TASK OBJECTIVE ::
Please print the entries below exactly, from the line with "Instruction: Expand the" through the line with "Task: Close the Email Accounts dialog", including both of those lines and leaving out all others.

[Stored data entries]

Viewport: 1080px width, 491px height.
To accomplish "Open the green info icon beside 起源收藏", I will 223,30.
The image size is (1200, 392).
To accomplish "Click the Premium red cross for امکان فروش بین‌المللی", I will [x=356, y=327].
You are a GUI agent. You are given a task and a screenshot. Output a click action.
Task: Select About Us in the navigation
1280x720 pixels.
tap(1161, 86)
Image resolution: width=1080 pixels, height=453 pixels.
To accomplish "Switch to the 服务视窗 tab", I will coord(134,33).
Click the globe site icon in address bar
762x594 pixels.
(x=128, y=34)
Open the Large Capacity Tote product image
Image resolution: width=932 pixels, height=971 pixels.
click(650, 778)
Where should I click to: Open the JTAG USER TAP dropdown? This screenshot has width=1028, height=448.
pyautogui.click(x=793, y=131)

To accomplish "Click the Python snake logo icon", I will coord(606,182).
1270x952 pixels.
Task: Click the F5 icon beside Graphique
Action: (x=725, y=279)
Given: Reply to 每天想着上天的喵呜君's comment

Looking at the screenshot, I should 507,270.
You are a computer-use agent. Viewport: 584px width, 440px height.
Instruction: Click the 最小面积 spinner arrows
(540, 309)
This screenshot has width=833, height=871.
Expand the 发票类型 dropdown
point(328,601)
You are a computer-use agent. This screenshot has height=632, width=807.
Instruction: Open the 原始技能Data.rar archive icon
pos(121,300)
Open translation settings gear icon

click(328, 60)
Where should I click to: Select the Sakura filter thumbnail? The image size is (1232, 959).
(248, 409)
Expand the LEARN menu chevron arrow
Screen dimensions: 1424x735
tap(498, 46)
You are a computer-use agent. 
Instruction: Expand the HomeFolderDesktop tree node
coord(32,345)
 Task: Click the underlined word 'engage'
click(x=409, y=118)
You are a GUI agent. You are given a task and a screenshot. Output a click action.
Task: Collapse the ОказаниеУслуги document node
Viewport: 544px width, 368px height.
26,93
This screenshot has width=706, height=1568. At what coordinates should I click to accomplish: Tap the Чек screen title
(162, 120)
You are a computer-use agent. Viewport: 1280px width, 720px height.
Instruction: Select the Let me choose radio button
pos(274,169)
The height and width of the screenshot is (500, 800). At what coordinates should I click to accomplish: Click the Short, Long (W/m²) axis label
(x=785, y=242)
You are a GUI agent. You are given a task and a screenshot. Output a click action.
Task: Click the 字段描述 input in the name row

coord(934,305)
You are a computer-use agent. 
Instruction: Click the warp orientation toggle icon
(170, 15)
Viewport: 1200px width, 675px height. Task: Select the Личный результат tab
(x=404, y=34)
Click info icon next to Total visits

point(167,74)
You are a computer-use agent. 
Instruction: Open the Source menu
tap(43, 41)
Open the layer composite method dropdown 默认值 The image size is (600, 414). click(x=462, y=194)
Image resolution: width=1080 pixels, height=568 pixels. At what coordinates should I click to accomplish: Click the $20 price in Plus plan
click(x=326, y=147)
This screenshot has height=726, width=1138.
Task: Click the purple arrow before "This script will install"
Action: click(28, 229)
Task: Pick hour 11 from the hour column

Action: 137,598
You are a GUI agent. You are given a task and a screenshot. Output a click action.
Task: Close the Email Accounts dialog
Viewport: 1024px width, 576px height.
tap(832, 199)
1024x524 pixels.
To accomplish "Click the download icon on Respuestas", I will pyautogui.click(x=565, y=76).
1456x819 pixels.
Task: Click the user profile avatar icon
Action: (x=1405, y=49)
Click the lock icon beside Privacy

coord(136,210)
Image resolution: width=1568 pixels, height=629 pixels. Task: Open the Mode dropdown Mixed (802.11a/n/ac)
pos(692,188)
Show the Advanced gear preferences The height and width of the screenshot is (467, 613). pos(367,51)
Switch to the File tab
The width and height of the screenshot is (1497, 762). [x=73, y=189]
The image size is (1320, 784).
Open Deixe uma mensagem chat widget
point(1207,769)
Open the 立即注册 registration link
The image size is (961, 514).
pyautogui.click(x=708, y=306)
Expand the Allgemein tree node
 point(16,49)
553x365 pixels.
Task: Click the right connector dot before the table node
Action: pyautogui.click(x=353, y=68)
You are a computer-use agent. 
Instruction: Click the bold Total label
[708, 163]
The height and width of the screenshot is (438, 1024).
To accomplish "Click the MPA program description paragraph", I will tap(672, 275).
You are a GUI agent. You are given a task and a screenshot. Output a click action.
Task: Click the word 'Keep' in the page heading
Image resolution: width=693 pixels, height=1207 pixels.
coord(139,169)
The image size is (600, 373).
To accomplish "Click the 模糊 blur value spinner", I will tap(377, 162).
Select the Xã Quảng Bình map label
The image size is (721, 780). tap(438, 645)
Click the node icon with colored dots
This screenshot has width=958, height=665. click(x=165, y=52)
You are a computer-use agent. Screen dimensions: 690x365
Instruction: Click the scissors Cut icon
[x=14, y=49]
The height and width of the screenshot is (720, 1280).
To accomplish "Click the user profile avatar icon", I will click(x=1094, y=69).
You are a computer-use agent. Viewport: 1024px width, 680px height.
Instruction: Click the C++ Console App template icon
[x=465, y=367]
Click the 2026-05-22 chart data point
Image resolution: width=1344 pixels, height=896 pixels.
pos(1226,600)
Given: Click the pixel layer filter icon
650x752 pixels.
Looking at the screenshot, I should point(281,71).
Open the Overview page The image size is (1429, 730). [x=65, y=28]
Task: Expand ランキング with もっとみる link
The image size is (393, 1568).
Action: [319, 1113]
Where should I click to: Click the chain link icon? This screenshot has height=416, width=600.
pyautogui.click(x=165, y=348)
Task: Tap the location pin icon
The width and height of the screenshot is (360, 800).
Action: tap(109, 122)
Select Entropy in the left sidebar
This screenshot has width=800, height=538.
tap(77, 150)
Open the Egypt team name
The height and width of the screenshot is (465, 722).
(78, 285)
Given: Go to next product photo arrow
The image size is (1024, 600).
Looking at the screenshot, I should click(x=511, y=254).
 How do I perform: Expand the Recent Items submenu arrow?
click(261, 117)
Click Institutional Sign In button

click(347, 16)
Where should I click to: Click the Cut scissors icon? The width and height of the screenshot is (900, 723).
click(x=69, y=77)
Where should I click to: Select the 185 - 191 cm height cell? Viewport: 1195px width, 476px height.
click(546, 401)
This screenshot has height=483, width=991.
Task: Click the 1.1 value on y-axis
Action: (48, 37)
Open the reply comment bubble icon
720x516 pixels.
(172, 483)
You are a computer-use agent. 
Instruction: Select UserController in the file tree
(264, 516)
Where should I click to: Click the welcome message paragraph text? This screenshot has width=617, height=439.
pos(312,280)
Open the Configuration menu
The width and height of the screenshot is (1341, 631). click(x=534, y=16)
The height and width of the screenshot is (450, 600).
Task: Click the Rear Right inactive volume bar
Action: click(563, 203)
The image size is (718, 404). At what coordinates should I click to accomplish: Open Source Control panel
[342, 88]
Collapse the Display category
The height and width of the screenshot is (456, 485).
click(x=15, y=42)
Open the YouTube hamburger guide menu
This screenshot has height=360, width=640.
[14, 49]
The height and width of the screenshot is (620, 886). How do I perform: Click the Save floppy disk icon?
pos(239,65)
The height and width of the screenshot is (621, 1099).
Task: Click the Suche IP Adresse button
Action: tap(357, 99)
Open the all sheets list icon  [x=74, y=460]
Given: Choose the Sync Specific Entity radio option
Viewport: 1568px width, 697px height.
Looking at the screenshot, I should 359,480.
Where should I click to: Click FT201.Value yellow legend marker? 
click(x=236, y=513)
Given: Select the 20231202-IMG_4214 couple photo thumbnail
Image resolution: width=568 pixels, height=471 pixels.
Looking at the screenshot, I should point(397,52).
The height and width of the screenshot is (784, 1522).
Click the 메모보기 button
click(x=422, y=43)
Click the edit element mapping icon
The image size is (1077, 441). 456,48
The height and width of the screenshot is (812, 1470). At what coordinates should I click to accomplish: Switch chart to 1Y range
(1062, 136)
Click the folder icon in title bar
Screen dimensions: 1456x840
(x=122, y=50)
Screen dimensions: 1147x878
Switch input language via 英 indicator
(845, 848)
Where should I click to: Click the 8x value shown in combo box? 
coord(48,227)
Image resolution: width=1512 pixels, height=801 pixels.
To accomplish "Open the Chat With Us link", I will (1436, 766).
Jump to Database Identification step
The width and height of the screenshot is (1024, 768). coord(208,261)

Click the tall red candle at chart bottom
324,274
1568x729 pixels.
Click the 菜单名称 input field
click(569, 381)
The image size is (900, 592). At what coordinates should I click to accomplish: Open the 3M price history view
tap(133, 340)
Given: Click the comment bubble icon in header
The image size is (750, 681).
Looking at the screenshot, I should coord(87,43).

ANSWER TO THE PROBLEM ::
Instruction: Expand the HomeFolderDesktop tree node
coord(32,345)
 Task: Click the underlined word 'engage'
click(x=409, y=118)
You are a GUI agent. You are given a task and a screenshot. Output a click action.
Task: Collapse the ОказаниеУслуги document node
Viewport: 544px width, 368px height.
26,93
This screenshot has width=706, height=1568. At what coordinates should I click to accomplish: Tap the Чек screen title
(162, 120)
You are a computer-use agent. Viewport: 1280px width, 720px height.
Instruction: Select the Let me choose radio button
pos(274,169)
The height and width of the screenshot is (500, 800). At what coordinates should I click to accomplish: Click the Short, Long (W/m²) axis label
(x=785, y=242)
You are a GUI agent. You are given a task and a screenshot. Output a click action.
Task: Click the 字段描述 input in the name row

coord(934,305)
You are a computer-use agent. 
Instruction: Click the warp orientation toggle icon
(170, 15)
Viewport: 1200px width, 675px height. Task: Select the Личный результат tab
(x=404, y=34)
Click info icon next to Total visits

point(167,74)
You are a computer-use agent. 
Instruction: Open the Source menu
tap(43, 41)
Open the layer composite method dropdown 默认值 The image size is (600, 414). click(x=462, y=194)
Image resolution: width=1080 pixels, height=568 pixels. At what coordinates should I click to accomplish: Click the $20 price in Plus plan
click(x=326, y=147)
This screenshot has height=726, width=1138.
Task: Click the purple arrow before "This script will install"
Action: click(28, 229)
Task: Pick hour 11 from the hour column

Action: 137,598
You are a GUI agent. You are given a task and a screenshot. Output a click action.
Task: Close the Email Accounts dialog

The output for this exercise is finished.